(Beginning of Exercise materials)
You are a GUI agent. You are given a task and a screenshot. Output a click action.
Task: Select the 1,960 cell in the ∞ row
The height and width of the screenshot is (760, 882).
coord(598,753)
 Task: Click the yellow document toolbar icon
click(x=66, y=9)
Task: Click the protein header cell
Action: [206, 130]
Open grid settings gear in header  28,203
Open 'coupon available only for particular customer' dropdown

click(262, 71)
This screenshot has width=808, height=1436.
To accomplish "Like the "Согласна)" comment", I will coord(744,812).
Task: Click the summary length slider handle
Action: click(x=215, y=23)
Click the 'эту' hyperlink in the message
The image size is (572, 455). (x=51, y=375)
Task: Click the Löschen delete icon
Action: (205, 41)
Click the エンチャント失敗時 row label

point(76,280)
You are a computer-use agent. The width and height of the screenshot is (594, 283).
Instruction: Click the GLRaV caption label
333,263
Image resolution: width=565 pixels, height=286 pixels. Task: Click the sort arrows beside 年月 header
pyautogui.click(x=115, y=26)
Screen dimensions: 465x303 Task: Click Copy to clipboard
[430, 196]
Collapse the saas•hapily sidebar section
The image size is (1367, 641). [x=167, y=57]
(End of Exercise materials)
The problem:
Each line of the material should be repeated exactly as it reads.

Exercise solution:
You are a GUI agent. You are given a task and a screenshot. Output a click action.
Task: Select the 1,960 cell in the ∞ row
The height and width of the screenshot is (760, 882).
coord(598,753)
 Task: Click the yellow document toolbar icon
click(x=66, y=9)
Task: Click the protein header cell
Action: [206, 130]
Open grid settings gear in header  28,203
Open 'coupon available only for particular customer' dropdown

click(262, 71)
This screenshot has width=808, height=1436.
To accomplish "Like the "Согласна)" comment", I will coord(744,812).
Task: Click the summary length slider handle
Action: click(x=215, y=23)
Click the 'эту' hyperlink in the message
The image size is (572, 455). (x=51, y=375)
Task: Click the Löschen delete icon
Action: (205, 41)
Click the エンチャント失敗時 row label

point(76,280)
You are a computer-use agent. The width and height of the screenshot is (594, 283).
Instruction: Click the GLRaV caption label
333,263
Image resolution: width=565 pixels, height=286 pixels. Task: Click the sort arrows beside 年月 header
pyautogui.click(x=115, y=26)
Screen dimensions: 465x303 Task: Click Copy to clipboard
[430, 196]
Collapse the saas•hapily sidebar section
The image size is (1367, 641). [x=167, y=57]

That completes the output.